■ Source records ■
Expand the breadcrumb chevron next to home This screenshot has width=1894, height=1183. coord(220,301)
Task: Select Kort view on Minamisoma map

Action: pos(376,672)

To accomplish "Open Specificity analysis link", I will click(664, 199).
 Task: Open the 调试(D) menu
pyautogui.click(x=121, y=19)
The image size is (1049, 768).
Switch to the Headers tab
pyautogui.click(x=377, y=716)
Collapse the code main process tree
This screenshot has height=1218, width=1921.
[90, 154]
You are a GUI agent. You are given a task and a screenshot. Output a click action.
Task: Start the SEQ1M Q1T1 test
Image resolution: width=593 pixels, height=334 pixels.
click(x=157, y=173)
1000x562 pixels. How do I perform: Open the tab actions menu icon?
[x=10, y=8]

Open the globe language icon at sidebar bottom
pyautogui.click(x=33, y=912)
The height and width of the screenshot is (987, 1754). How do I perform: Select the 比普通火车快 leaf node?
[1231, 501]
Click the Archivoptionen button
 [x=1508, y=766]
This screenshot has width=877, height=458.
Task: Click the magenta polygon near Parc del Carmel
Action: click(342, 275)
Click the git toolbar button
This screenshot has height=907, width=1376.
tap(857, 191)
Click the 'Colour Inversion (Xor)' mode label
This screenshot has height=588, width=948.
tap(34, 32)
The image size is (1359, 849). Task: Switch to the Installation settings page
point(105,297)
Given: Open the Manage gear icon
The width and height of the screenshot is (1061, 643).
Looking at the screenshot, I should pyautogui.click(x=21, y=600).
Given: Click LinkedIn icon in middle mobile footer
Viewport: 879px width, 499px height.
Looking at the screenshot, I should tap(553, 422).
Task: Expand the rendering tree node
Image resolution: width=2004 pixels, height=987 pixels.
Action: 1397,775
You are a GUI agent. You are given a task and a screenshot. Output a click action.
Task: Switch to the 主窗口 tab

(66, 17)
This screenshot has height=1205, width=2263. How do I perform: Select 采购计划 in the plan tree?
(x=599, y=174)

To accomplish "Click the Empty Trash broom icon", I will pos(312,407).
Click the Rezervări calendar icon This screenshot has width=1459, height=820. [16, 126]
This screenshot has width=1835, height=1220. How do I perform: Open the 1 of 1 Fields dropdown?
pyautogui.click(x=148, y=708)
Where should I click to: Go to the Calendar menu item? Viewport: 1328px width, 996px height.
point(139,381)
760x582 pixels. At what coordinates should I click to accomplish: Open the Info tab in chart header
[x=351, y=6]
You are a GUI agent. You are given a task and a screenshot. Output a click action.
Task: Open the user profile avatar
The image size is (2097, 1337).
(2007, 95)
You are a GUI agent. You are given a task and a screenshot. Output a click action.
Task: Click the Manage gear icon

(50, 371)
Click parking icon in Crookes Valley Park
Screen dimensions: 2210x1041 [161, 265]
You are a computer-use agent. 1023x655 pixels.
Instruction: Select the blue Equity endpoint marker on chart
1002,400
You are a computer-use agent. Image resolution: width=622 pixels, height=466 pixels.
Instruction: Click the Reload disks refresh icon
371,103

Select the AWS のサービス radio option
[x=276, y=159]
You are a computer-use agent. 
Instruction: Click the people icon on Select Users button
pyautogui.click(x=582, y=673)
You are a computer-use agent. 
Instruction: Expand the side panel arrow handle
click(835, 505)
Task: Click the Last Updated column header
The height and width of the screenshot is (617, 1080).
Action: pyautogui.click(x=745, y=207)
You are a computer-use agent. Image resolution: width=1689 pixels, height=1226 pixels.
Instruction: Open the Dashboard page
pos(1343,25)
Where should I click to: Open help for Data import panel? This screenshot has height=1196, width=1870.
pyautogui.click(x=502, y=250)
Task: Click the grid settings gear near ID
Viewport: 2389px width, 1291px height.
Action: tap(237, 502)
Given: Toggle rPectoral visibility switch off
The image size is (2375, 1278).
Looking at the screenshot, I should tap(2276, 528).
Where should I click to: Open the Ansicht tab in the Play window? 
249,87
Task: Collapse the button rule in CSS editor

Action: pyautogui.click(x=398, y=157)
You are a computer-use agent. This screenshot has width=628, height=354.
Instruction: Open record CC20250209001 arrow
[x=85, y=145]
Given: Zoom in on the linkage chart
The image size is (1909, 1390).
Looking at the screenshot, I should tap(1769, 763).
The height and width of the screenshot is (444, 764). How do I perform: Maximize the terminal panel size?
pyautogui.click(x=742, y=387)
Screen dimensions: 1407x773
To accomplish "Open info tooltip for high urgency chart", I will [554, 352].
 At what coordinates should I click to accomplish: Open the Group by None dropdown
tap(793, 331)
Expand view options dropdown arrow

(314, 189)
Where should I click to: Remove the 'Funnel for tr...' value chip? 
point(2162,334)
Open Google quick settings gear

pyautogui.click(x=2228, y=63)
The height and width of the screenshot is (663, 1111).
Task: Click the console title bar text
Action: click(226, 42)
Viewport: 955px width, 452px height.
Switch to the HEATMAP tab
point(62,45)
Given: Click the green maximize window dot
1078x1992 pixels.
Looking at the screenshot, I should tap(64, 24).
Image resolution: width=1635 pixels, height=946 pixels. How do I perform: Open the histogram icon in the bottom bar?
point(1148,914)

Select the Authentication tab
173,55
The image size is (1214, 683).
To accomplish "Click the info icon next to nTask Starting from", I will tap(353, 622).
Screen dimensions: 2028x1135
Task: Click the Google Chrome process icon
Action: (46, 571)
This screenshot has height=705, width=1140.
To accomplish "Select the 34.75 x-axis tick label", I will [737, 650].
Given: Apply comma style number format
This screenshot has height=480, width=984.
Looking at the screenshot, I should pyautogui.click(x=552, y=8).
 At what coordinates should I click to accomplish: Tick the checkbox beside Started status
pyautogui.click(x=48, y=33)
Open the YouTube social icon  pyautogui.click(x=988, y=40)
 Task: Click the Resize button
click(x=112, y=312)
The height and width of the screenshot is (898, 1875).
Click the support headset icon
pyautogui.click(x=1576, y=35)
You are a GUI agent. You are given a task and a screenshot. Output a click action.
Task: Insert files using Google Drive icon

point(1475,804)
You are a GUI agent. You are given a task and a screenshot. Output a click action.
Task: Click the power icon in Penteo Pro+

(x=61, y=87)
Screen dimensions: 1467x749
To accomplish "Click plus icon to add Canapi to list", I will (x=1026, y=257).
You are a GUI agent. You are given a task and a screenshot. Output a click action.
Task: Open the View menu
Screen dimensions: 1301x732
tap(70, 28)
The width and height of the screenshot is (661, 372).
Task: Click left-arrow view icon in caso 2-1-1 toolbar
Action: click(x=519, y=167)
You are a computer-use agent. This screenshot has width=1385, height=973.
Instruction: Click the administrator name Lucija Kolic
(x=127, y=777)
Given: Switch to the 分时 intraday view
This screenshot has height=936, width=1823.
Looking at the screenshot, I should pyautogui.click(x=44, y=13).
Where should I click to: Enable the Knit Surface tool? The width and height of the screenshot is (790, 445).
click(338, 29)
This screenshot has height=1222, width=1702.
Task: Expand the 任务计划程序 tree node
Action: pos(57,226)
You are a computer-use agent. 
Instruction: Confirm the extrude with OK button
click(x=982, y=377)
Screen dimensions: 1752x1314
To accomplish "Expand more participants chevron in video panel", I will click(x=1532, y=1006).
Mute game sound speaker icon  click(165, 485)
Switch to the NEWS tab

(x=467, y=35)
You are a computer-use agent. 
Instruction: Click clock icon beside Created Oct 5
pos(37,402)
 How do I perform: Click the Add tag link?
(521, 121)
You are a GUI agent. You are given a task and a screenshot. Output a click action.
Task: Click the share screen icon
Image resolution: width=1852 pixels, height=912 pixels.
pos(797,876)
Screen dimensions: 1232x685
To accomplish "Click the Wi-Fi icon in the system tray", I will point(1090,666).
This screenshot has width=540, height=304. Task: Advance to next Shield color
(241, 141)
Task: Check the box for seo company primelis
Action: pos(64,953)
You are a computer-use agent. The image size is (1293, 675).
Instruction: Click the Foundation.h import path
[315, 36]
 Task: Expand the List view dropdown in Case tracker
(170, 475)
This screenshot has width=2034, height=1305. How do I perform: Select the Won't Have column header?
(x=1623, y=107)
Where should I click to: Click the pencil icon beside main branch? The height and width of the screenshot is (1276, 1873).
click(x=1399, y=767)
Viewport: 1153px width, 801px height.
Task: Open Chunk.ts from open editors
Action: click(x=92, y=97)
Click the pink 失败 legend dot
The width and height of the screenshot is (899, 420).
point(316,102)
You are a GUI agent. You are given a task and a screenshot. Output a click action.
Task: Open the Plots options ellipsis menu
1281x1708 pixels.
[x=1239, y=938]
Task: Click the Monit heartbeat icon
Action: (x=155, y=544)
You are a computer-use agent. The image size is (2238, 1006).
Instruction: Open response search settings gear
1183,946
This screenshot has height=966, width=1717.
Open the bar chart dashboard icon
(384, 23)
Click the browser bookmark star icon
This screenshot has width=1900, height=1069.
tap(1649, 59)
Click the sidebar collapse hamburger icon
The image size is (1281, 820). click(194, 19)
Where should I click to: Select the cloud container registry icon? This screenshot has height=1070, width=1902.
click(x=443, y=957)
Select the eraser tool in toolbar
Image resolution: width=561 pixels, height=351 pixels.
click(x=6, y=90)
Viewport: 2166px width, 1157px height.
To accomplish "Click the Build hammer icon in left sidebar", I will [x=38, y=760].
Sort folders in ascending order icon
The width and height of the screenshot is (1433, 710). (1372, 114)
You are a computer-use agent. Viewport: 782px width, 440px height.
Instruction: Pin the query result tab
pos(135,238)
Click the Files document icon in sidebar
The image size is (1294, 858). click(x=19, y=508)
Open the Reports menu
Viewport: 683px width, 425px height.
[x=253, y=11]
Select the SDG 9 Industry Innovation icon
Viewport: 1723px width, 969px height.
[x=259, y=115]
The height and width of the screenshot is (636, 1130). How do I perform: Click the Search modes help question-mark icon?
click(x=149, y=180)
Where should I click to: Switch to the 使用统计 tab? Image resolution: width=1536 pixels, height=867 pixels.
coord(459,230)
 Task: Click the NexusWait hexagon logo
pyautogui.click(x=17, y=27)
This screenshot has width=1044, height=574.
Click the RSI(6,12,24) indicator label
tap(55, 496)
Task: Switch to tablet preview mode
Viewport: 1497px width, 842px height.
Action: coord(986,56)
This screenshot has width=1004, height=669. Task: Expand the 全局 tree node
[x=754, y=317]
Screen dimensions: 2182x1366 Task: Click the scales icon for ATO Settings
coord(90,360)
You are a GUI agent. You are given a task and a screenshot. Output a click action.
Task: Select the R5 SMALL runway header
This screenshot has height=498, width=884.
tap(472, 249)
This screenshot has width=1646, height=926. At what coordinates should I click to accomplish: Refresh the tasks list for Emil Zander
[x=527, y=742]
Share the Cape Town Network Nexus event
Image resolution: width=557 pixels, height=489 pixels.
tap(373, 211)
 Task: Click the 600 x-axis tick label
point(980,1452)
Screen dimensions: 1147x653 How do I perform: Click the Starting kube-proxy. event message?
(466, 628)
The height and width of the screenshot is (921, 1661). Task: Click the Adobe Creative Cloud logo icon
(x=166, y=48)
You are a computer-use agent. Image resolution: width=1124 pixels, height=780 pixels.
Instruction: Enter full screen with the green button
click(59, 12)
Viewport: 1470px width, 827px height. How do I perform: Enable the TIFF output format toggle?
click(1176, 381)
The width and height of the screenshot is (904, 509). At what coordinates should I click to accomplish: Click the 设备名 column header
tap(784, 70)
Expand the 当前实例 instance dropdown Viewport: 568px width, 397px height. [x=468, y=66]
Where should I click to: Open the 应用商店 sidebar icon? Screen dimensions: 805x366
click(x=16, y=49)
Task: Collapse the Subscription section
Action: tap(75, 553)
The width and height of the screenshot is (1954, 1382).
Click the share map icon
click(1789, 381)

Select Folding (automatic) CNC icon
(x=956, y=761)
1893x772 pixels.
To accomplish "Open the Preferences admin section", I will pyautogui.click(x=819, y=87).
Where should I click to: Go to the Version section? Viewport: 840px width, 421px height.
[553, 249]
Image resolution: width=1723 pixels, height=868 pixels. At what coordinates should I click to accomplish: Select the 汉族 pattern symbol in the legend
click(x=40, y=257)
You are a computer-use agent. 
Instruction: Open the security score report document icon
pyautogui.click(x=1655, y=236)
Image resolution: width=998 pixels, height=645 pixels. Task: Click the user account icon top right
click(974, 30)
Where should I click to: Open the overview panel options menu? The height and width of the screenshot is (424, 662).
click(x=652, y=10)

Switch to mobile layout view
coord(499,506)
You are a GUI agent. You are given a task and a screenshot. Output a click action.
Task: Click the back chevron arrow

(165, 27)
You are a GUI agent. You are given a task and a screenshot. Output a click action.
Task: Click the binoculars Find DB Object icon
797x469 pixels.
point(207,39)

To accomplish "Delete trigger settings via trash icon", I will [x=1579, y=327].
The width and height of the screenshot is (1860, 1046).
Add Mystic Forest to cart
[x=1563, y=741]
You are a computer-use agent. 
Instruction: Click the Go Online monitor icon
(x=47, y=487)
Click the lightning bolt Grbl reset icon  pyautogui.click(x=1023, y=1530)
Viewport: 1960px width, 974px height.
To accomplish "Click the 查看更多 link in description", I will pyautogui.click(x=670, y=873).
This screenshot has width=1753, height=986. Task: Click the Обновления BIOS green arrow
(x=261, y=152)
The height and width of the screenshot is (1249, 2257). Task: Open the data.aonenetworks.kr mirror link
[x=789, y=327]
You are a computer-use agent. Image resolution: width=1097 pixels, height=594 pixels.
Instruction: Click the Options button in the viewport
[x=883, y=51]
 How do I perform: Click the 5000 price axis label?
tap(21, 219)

■ WHAT TO DO ■
Produce only the lines from the line containing "Where should I click to: Open the Ansicht" through the line containing "Viewport: 955px width, 452px height.", inclusive of both, exactly as they stand in the entries above.

■ OUTPUT OF THE EXERCISE ■
Where should I click to: Open the Ansicht tab in the Play window? 
249,87
Task: Collapse the button rule in CSS editor

Action: pyautogui.click(x=398, y=157)
You are a computer-use agent. This screenshot has width=628, height=354.
Instruction: Open record CC20250209001 arrow
[x=85, y=145]
Given: Zoom in on the linkage chart
The image size is (1909, 1390).
Looking at the screenshot, I should tap(1769, 763).
The height and width of the screenshot is (444, 764). How do I perform: Maximize the terminal panel size?
pyautogui.click(x=742, y=387)
Screen dimensions: 1407x773
To accomplish "Open info tooltip for high urgency chart", I will [554, 352].
 At what coordinates should I click to accomplish: Open the Group by None dropdown
tap(793, 331)
Expand view options dropdown arrow

(314, 189)
Where should I click to: Remove the 'Funnel for tr...' value chip? 
point(2162,334)
Open Google quick settings gear

pyautogui.click(x=2228, y=63)
The height and width of the screenshot is (663, 1111).
Task: Click the console title bar text
Action: click(226, 42)
Viewport: 955px width, 452px height.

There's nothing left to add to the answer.